■ Your assignment
Nothing should be left out. Transcribe the entries exactly as written.

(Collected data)
● ● ● ● ● ● ●
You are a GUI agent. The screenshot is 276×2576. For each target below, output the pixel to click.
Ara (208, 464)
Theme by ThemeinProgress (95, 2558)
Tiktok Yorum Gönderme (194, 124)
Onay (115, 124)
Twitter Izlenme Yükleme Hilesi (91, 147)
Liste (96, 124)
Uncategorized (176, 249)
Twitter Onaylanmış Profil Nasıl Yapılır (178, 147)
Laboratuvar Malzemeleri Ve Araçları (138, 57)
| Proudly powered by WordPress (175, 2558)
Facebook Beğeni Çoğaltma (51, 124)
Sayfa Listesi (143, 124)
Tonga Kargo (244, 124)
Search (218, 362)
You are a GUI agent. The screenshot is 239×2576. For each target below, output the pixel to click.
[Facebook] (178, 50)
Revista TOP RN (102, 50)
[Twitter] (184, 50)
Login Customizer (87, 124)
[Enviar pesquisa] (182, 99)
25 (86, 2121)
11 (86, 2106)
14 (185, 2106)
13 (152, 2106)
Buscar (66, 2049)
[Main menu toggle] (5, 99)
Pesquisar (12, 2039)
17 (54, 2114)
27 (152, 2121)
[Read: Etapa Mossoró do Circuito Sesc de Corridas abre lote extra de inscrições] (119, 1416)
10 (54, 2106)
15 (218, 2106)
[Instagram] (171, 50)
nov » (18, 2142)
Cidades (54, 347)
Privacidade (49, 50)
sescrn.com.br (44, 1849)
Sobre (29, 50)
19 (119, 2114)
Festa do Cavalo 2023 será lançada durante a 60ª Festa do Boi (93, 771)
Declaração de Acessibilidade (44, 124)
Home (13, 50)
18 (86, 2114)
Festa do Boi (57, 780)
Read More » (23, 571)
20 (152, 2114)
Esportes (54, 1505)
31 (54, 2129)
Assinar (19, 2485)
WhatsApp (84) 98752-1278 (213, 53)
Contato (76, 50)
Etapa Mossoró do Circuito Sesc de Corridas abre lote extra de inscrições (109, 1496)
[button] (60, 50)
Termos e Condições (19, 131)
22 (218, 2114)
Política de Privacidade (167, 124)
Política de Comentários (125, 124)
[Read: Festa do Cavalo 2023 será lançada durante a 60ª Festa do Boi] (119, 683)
● ● ● ● ● ● ●
■ Exercise result
You are a GUI agent. The screenshot is 276×2576. For each target below, output the pixel to click.
Ara (208, 464)
Theme by ThemeinProgress (95, 2558)
Tiktok Yorum Gönderme (194, 124)
Onay (115, 124)
Twitter Izlenme Yükleme Hilesi (91, 147)
Liste (96, 124)
Uncategorized (176, 249)
Twitter Onaylanmış Profil Nasıl Yapılır (178, 147)
Laboratuvar Malzemeleri Ve Araçları (138, 57)
| Proudly powered by WordPress (175, 2558)
Facebook Beğeni Çoğaltma (51, 124)
Sayfa Listesi (143, 124)
Tonga Kargo (244, 124)
Search (218, 362)
You are a GUI agent. The screenshot is 239×2576. For each target below, output the pixel to click.
[Facebook] (178, 50)
Revista TOP RN (102, 50)
[Twitter] (184, 50)
Login Customizer (87, 124)
[Enviar pesquisa] (182, 99)
25 (86, 2121)
11 (86, 2106)
14 (185, 2106)
13 (152, 2106)
Buscar (66, 2049)
[Main menu toggle] (5, 99)
Pesquisar (12, 2039)
17 (54, 2114)
27 (152, 2121)
[Read: Etapa Mossoró do Circuito Sesc de Corridas abre lote extra de inscrições] (119, 1416)
10 (54, 2106)
15 (218, 2106)
[Instagram] (171, 50)
nov » (18, 2142)
Cidades (54, 347)
Privacidade (49, 50)
sescrn.com.br (44, 1849)
Sobre (29, 50)
19 (119, 2114)
Festa do Cavalo 2023 será lançada durante a 60ª Festa do Boi (93, 771)
Declaração de Acessibilidade (44, 124)
Home (13, 50)
18 (86, 2114)
Festa do Boi (57, 780)
Read More » (23, 571)
20 (152, 2114)
Esportes (54, 1505)
31 (54, 2129)
Assinar (19, 2485)
WhatsApp (84) 98752-1278 (213, 53)
Contato (76, 50)
Etapa Mossoró do Circuito Sesc de Corridas abre lote extra de inscrições (109, 1496)
[button] (60, 50)
Termos e Condições (19, 131)
22 (218, 2114)
Política de Privacidade (167, 124)
Política de Comentários (125, 124)
[Read: Festa do Cavalo 2023 será lançada durante a 60ª Festa do Boi] (119, 683)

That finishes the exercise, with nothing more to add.